7 Periodontal Disease as the Clue to the COVID-19-Associated Poor Outcomes

Clear association has been demonstrated between clinically manifested periodontitis in COVID-19 infected patients and high risk of their admission to intensive care units and related death [28]. The absolute majority of the affected patients exhibited bacterial superinfections and severe disease course as demonstrated in the UK study of COVID-19-infected individuals [27]. Patients with poor COVID-19 outcomes demonstrated high levels of periodontopathic bacteria communities comprising Prevotella, Staphylococcus, and Fusobacterium. For 80% of patients treated at intensive care units, a particularly high periodontal bacterial was characteristic. Noteworthy, advanced age, diabetes mellitus, and cardiovascular diseases are frequently associated with both poor periodontal health and poor outcomes of the COVID-19 infection. In common are significantly shifted virome–microbiome profiles and systemic inflammation [29]. Suggested pathomechanisms include virome–microbiome–host interactions in the respiratory and gastrointestinal tracts [37]. On the molecular level, the overexpression of angiotensin-converting enzyme 2—the receptor for SARS-CoV-2—and production of inflammatory cytokines in the lower respiratory tract are characteristic for poor outcomes in COVID-19 infected individuals. To this end, an aspiration of periodontopathic bacteria induces the angiotensin-converting enzyme 2 actively contributing therefore to the cytokine storm typical for the COVID-19 aggravation and associated severe disease course [38]. Contextually, periodontal health is crucial for the cost-effective primary prevention, improved individual outcomes, and reduced morbidity under pandemic conditions [27, 39]. Application of oral probiotics is strongly recommended to stabilise the gut–lung axis and health microflora [40].

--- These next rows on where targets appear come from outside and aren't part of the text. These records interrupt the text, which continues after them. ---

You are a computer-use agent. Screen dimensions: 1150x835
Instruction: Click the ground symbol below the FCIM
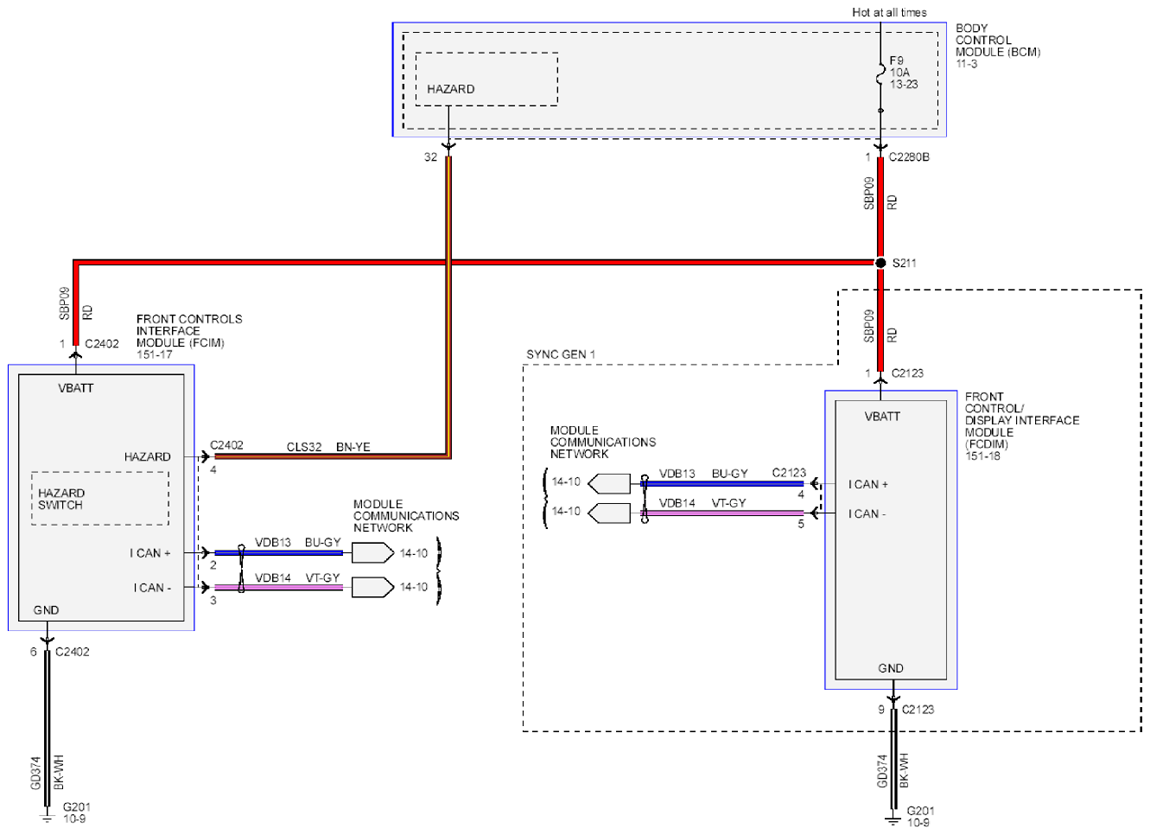(x=47, y=817)
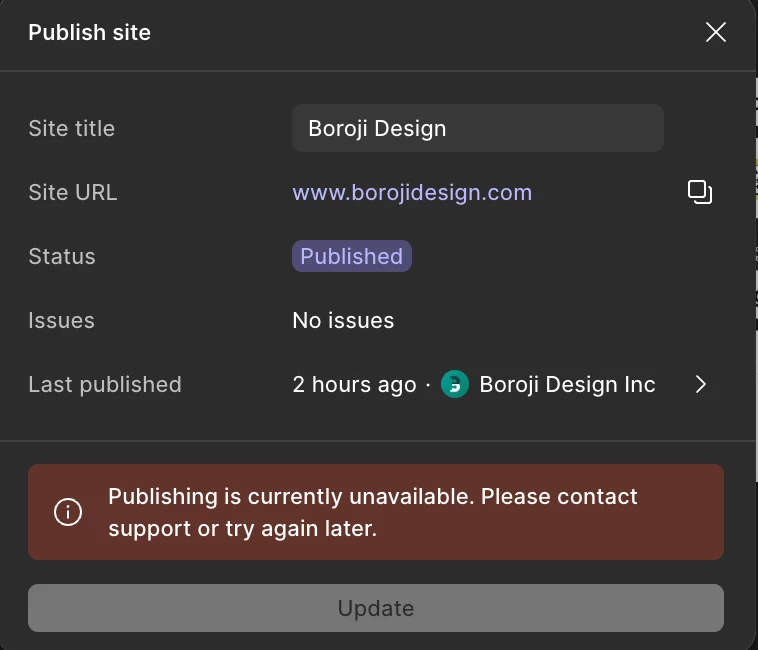Click the Site title label
Screen dimensions: 758x650
72,129
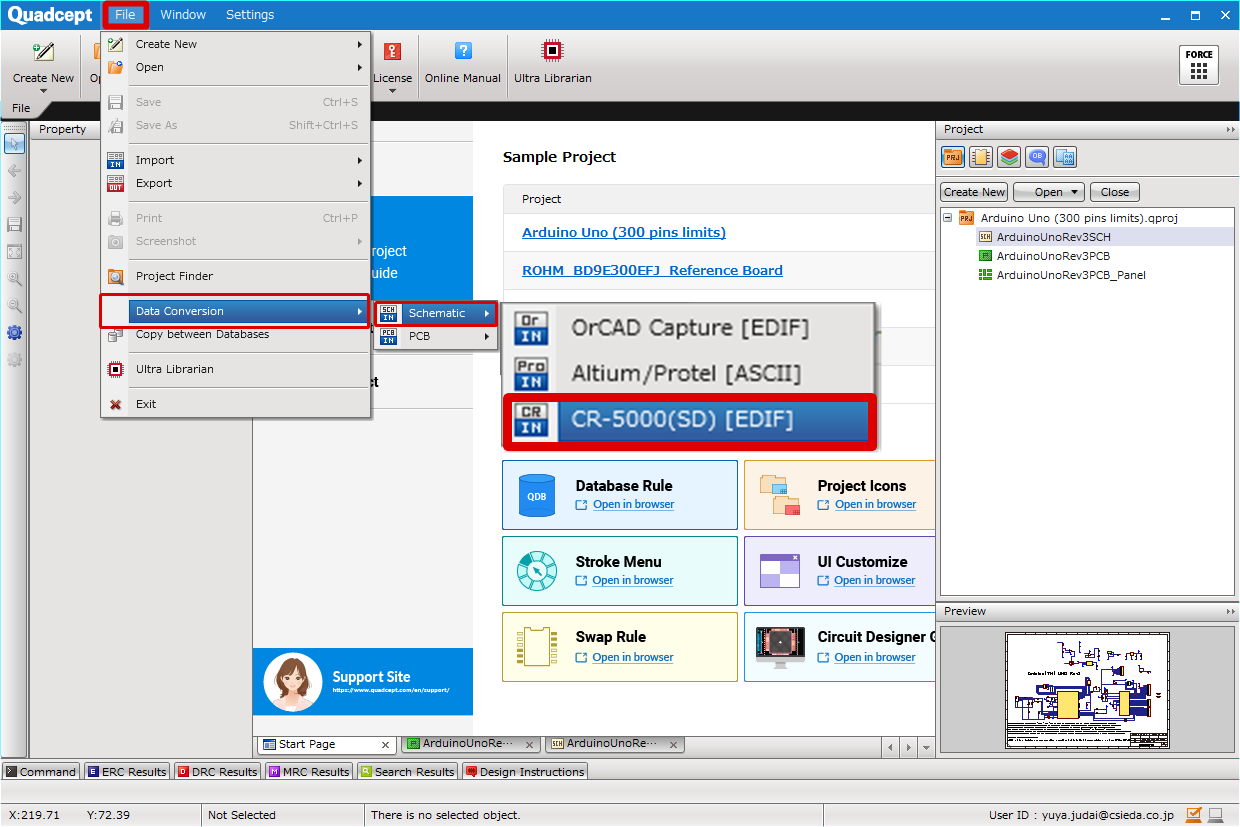Click the blue gear icon in left sidebar
1240x827 pixels.
coord(14,332)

8 Individualised Patient Profiling: Risk Factors and Big Data Analyses Exemplified by “Dry Mouth” Syndrome Phenotype

Implementation of individualised patient profiles (IPP) is strongly recommended for protective periodontal care. Phenotyping and genotyping are instrumental for IPP and demand big data analysis comprising non-modifiable (e.g., genetic predisposition) and modifiable risk factors such as behavioural and dietary habits. Relevant surveys have been developed, for example, to identify individuals with the dry mouth syndrome phenotype. To this end, dry mouth syndrome is highly relevant for xerostomia-associated disorders such as periodontitis and systemic inflammation predisposition to which can be detected early in life [4]. Predisposition to xerostomia in otherwise healthy young individuals can be further associated with the stress overload that is well detectable using non-sophisticated health risk assessment tools [5] followed by the targeted primary prevention [5, 41,42,43,44]. Health risk assessment under stress condition is further discussed by Golubnitschaja O. in the book chapter dedicated to the mitochondrial health.